Announcing the November News Book Club read: “There’s No Crying in Newsrooms”

The November News Book Club pick is “There’s No Crying in Newsrooms: What Women Have Learned About What It Takes to Lead” by Kristin Gardy Gilger and Julia Wallace.
This was our closest vote yet. “There’s No Crying in Newsrooms” won by one vote. (Thank you to everyone who answered my plea yesterday to vote to break the tie.) I’m still looking forward to reading “Couples Who Work” and “The Culture Map” on my own time though. Let me know if you’d like to discuss those separately, and we can set up a discussion.
Our host for this discussion, Anita Zielina, the Director of News Innovation and Leadership at the CUNY Newmark Graduate School of Journalism, will lead our conversation. An experienced digital media executive, Anita is leading the creation of CUNY’s new executive program in news innovation and leadership. I first met Anita in her past role as Chief Product Officer at Switzerland’s Neue Zuercher Zeitung Media Group.
We’ll meet on Zoom to discuss the book Monday Nov. 25 at 1 p.m. EST. (It’s the Monday before Thanksgiving — you won’t want to do any work anyway that week, so take an hour out of your day to chat with us!)
You can click here to add it to your Google calendar. As always, you can join the conversation on Slack as well or on Twitter with the hashtag #NewsBookClub. You can purchase a copy here or, of course, check your local library.
There will be no shortage of things for us to discuss about “There’s no Crying in the Newsroom.” The book documents how women have broken through leadership ranks in newsrooms over the past 40 years. The book’s authors are two Arizona State University journalism professors. They both have decades of journalism experience and each were top editors in newsrooms.

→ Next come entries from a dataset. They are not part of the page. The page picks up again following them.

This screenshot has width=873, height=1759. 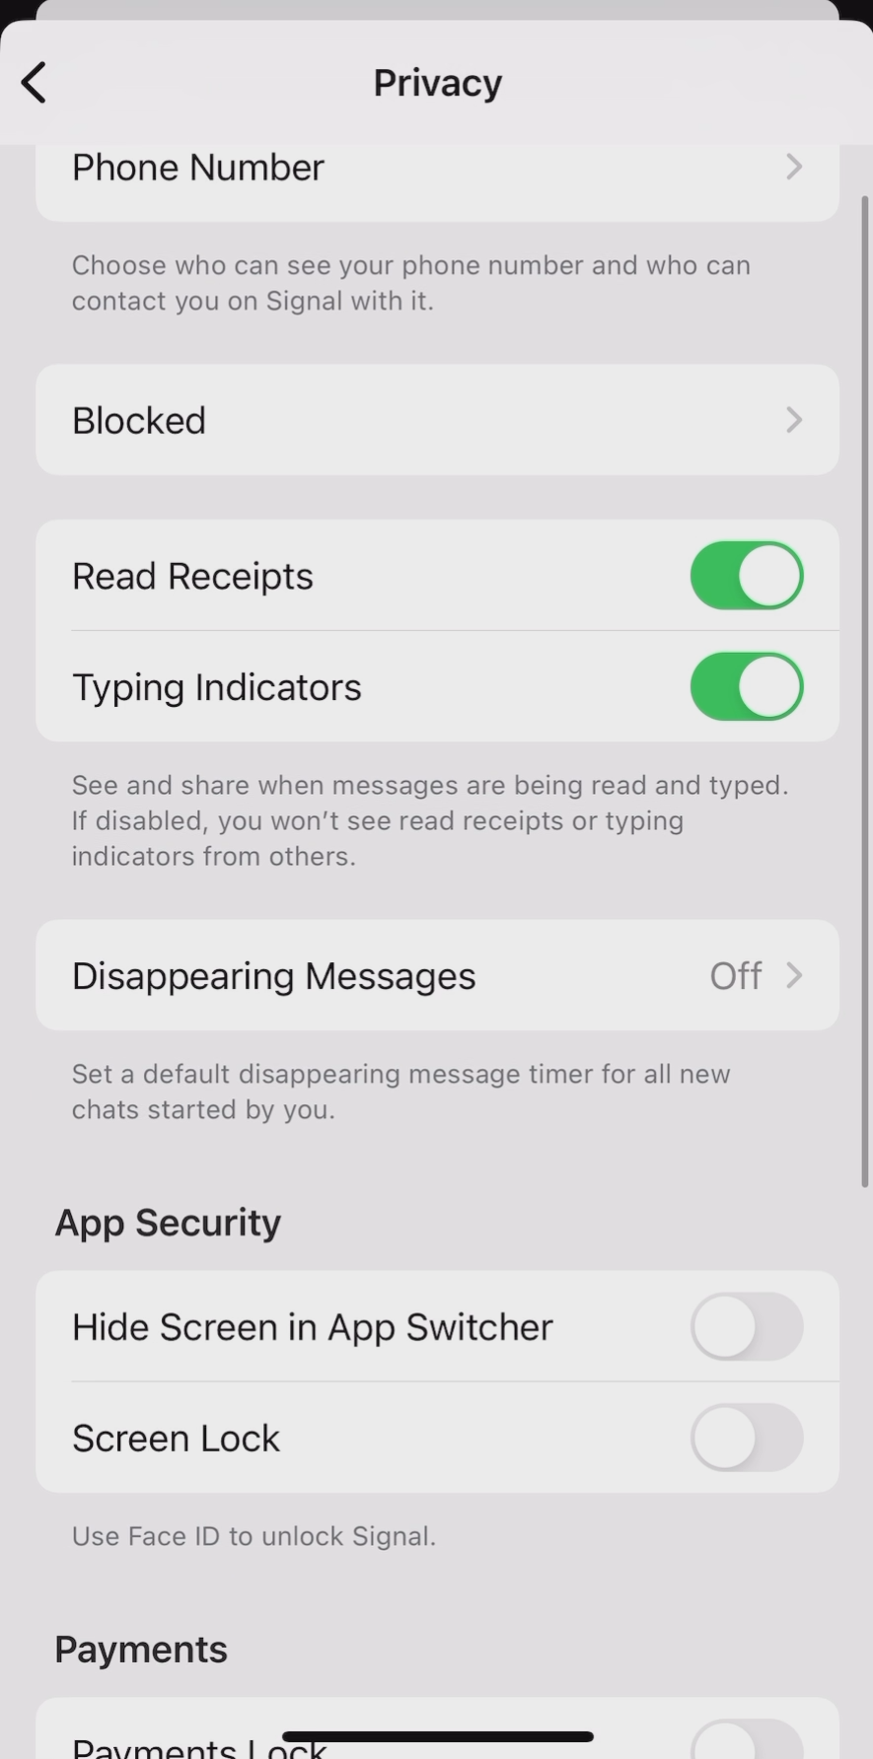 What do you see at coordinates (434, 579) in the screenshot?
I see `read receipts enabled` at bounding box center [434, 579].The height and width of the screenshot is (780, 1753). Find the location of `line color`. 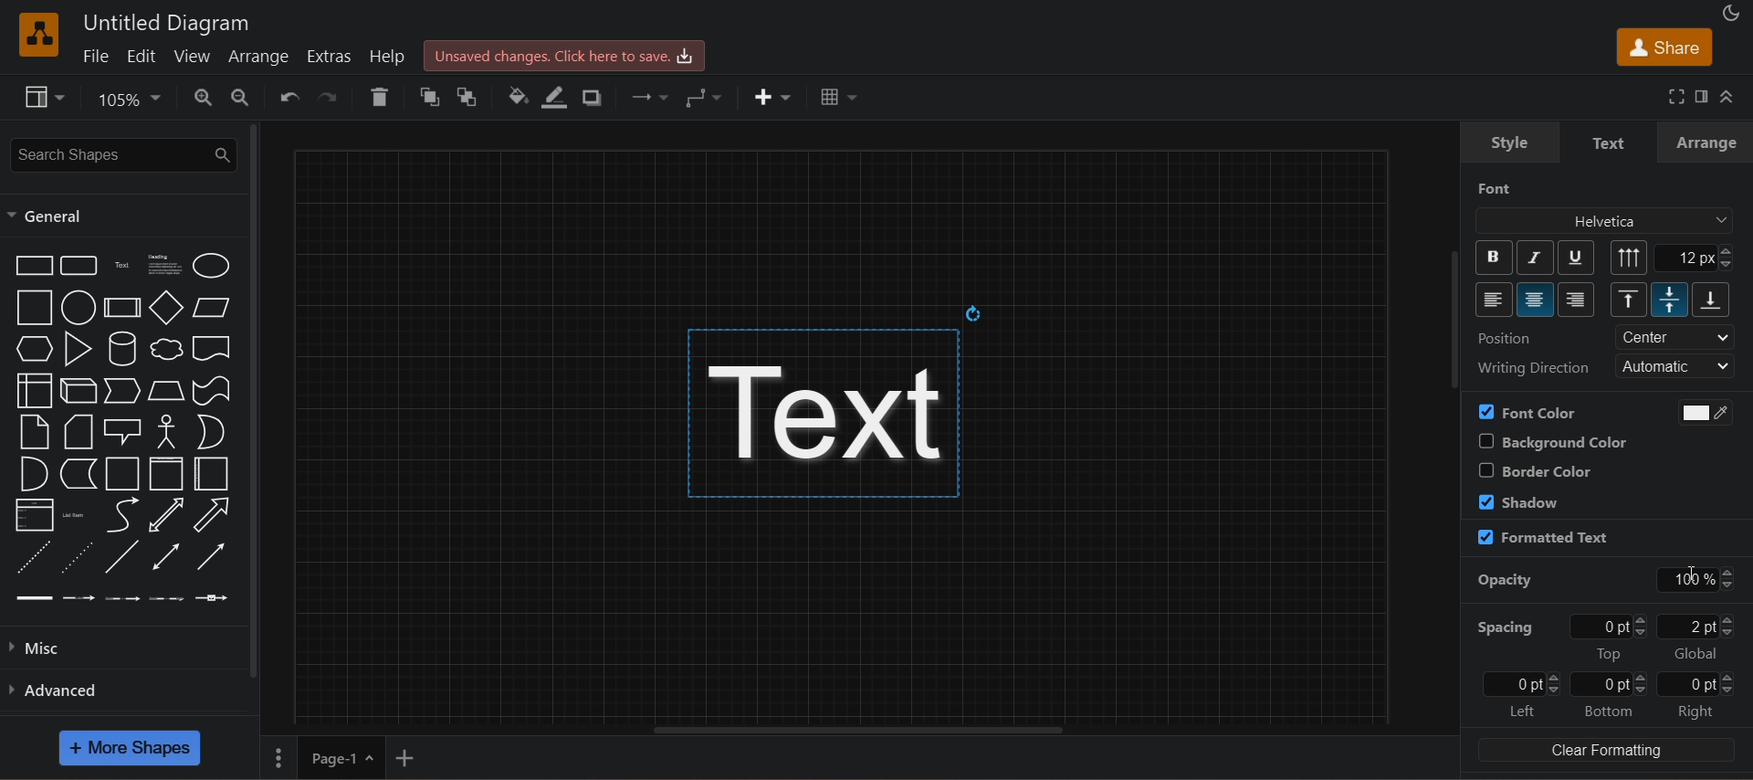

line color is located at coordinates (556, 97).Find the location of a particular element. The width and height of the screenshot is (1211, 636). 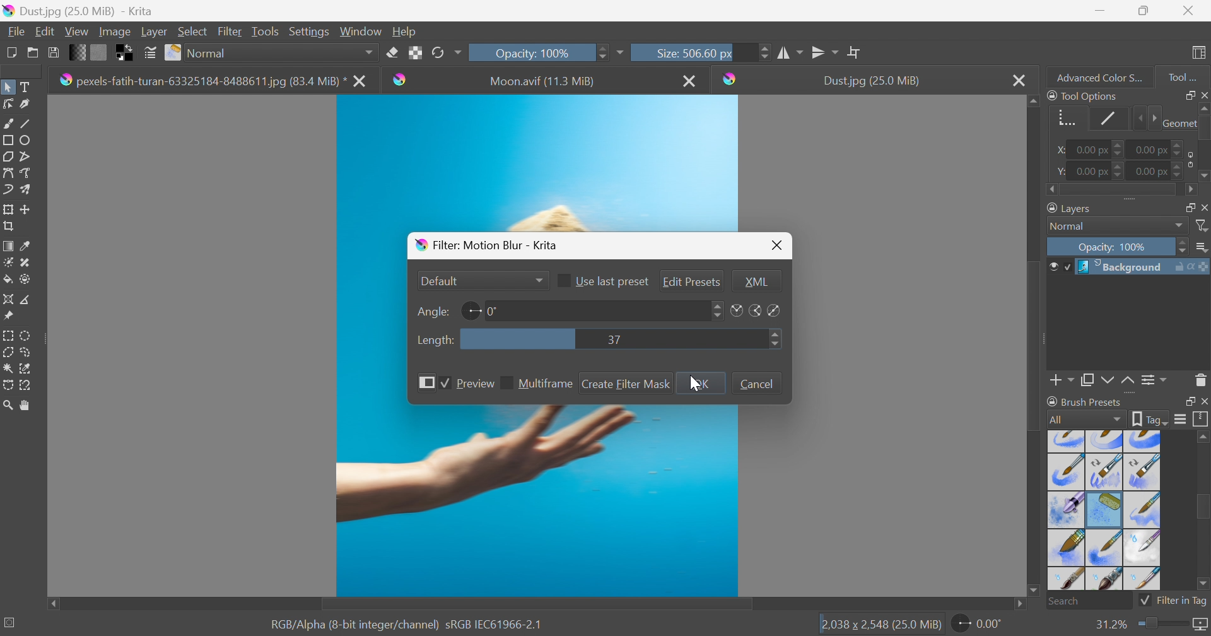

Scroll Bar is located at coordinates (1203, 508). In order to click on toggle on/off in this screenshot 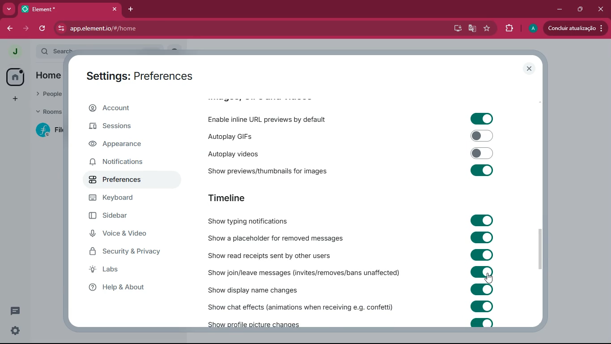, I will do `click(482, 119)`.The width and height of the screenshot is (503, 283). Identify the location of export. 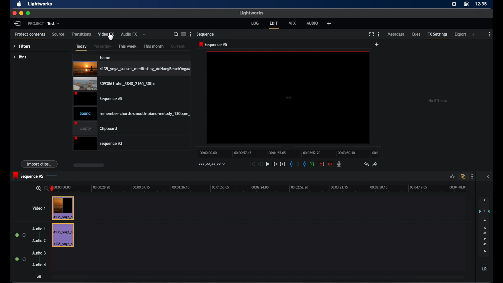
(460, 34).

Gilger and Wallace interview more than 100 women in news including Arianna Huffington, Melissa Bell, Jill Abramson, and more. Here’s a review from the site Women 2.0:
“Based in the notoriously aggressive and traditionally masculine world of news and media, the authors Kristin Grady Gilger and Julia Wallace (both news veterans) ask the questions you’ve always wanted to know from the women at the top: ‘How did you get where you are?’ ‘What did you say to the creepy guys at work?’ ‘Do you think you made the right decision to (not) have kids?’ and ‘What can I do today to get ahead?’
Each book chapter concludes with advice to the reader. ‘Be your authentic self,’ ‘dress the part’ and ‘learn as much as you can’ may be cliche statements but don’t get stuck on them – this is one of the few leadership books in which each chapter becomes more compelling than the last. The authors weave the stories of dozens of women leaders into the broader history of gender and civil rights in America, and in how news and journalism are changing in the digital age.”
I can’t wait to start reading “There’s No Crying in Newsrooms,” and I have no doubts that we’ll have an outstanding conversation on the book.